Filosofia Reggae surgiu nos anos 2000, e atualmente, é formado pelas irmãs Dodo, Daiane de Paula David (Nina Roots), 36, e Danusa de Paula David (Dana David), 38. Todas da cidade de Mauá, na região do Grande ABC, em São Paulo.
Leia a entrevista completa abaixo:
Vocês diriam que o pico de sucesso do grupo veio com o lançamento da música “Sentimento Bom”, em 2004? Como foi essa época de oportunidades de shows e gravações?
Apesar de algumas músicas já estarem despertando o interesse do público em relação a banda , sim, damos todos os créditos ao sucesso trazido pela música Sentimento Bom, composição de Carlinhos Pontes. Com esse sucesso repentino, por se tratar de uma canção que entrou nos últimos instantes no processo final do CD Real Situação, foi uma grande surpresa todo o sucesso causado, rádios, programas de tv e o público recebem a canção de forma positiva abrindo muitas portas ao trio , mantendo-se em primeiro lugar por semanas nas principais fm’s de São Paulo e rádios comunitárias.
Neste período, vocês relatam que não tem rolado mais convites de festivais e tampouco já participaram de grandes eventos do reggae, como o República do Reggae na Bahia.

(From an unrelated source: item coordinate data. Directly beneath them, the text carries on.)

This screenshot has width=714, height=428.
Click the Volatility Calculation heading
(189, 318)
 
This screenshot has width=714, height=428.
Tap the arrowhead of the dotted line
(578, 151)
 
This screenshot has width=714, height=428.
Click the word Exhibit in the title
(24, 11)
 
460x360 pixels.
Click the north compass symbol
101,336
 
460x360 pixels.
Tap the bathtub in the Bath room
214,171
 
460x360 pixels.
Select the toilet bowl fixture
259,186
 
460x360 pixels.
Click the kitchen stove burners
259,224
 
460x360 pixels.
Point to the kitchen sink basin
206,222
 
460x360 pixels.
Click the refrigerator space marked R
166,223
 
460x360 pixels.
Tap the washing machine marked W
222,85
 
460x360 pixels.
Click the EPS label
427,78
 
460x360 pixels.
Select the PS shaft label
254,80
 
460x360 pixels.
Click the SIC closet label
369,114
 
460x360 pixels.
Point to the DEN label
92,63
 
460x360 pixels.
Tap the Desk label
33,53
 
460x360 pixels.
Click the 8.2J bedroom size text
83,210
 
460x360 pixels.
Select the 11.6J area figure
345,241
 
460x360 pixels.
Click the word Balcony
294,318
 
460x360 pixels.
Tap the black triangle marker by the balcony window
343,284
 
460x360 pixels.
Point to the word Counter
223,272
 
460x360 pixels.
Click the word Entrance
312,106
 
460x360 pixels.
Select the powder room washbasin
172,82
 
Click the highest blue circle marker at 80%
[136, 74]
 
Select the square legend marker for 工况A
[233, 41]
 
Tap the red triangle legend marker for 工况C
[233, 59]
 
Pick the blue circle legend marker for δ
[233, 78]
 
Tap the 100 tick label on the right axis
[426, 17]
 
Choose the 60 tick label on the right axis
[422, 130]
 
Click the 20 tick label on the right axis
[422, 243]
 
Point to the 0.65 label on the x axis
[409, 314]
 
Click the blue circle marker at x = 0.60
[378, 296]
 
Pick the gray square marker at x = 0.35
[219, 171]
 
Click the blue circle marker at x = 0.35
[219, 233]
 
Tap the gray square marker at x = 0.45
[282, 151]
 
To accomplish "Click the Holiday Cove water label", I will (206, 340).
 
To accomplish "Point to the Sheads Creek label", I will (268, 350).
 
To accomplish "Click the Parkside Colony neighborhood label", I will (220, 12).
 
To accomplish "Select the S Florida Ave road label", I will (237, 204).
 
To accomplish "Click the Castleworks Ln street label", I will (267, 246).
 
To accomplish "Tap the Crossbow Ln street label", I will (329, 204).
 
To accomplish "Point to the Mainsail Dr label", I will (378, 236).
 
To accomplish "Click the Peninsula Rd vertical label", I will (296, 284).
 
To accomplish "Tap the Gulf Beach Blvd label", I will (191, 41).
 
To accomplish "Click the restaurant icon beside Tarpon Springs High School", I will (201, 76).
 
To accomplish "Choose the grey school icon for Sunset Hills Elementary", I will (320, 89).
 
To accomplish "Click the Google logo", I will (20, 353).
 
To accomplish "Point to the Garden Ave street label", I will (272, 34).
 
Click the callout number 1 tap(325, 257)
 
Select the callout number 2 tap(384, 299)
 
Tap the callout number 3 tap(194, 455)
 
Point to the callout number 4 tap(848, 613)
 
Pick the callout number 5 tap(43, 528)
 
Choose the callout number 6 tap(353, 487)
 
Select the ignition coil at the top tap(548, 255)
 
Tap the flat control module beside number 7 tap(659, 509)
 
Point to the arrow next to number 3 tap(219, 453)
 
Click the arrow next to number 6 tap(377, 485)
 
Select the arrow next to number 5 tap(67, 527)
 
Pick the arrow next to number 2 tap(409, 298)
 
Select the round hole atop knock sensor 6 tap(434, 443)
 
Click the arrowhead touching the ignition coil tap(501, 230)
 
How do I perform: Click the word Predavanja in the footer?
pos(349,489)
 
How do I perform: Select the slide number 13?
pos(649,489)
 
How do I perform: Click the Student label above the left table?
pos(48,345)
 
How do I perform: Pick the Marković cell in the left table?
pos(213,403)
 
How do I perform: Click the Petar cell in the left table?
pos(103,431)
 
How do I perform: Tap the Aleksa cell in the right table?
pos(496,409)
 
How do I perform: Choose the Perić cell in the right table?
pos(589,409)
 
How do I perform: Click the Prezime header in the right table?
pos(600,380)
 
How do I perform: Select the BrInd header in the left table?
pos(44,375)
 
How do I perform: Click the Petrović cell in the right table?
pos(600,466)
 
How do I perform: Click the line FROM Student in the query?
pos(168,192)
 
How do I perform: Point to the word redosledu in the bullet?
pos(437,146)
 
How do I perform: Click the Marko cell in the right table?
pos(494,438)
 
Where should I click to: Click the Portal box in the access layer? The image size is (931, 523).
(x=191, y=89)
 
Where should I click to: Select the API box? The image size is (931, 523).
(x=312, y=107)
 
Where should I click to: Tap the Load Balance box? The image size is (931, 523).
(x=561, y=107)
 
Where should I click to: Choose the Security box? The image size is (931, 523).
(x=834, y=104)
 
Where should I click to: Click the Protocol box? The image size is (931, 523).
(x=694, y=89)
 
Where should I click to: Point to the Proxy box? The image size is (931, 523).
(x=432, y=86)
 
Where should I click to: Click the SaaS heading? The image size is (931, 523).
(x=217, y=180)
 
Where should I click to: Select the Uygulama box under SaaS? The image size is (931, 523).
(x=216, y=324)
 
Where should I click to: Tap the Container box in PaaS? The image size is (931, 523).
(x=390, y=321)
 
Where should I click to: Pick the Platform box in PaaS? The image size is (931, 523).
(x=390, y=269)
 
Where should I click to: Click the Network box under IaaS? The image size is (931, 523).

Como vocês explicam a falta de convite na cena musical?
Falamos de um cenário extremamente dominado por homens. A figura feminina desde sempre tem o estereótipo de back vocal, sempre um passo atrás de um homem, fazendo voz de apoio. Então surge o trio vocal que vem totalmente na contramão de toda essa tradição imposta no cenário, com isso torna-se uma certa afronta a um machismo estruturado no cenário, firmando a cada momento uma grande dificuldade em ser convidadas a participar dos festivais, até mesmo em eventos em comemoração ao DIA INTERNACIONAL DA MULHER, onde todos os shows realizados em homenagem às mulheres, feito por bandas onde se quer nota a presença feminina no palco. O República do Reggae, evento anual e de grande tradição realizado na cidade de Salvador-BA, sempre foi um dos maiores sonhos, mesmo em postagens nas redes sociais com pedido do público para que tivesse o prazer de ver o show ao vivo, ainda estamos longe de conseguir.
Em quase 20 anos de carreira, vocês afirmam ainda não conseguir independência financeira só com a música. O que cada uma tem feito para suprir o dinheiro que ainda não estão arrecadando com a Filosofia?
Infelizmente ainda não podemos afirmar que a Filosofia se paga. Ainda encontramos dificuldades para cumprir com nossas obrigações financeiras, acordos no passado, ingenuidade e falta de oportunidade, nos faz ter que usar de outras formas para complementar a renda ao final de cada mês.
Trabalhos autônomos extras, CLT, todas as formas possíveis para conseguir pôr comida na mesa, pagar aluguel, pois não temos imóvel próprio. Trabalhos feitos por cada uma e tudo o que podemos fazer juntas para suprir. Participações em shows quando convidados também vem como grande ajuda.
Além do dom para a música, para o canto, temos também grandes talentos em muitos outros setores, como artesanato, cabelos, gastronomia. Tudo o que se pode fazer para garantir um dinheiro honesto e assim até mesmo usar parte disso para investimentos na banda.
Sem essas verbas, vocês também não tem um empresário e organizam tudo entre si e mãe da Dodo, certo? O que mais vocês têm feito para conseguir manter o sonho do grupo vivo?
Temos total amor e dedicação ao nosso sonho, mesmo com todas as dificuldades, todas as portas fechadas, todos os NÃO que recebemos ao longo desses quase 20 anos , não deixamos que isso nos abata.
Buscamos formas de investir em nossos sonhos de acordo com nossas posses, não podemos negar que vez ou outra nos deparamos com pessoas que nos ajudam não só financeiramente, como nos abrindo os olhos para muitas coisas que estávamos fazendo errado por ingenuidade e nos coloca no caminho certo, mas tudo sempre partiu de nós.
Se tivermos que ter um empresário direcionando nosso trabalho, ele irá aparecer. Hoje isso não é mais um sonho, mas anos atrás essa era nossa maior vontade, que surgisse essa pessoa para nos dar esse UP no trabalho. Porém, ao longo dos anos, aprendemos que nós somos o maior investimento no nosso trabalho. Não existe ninguém que possa dar cara, cor, sentido ao seu sonho se não for você mesmo, ninguém pode sonhar seu sonho.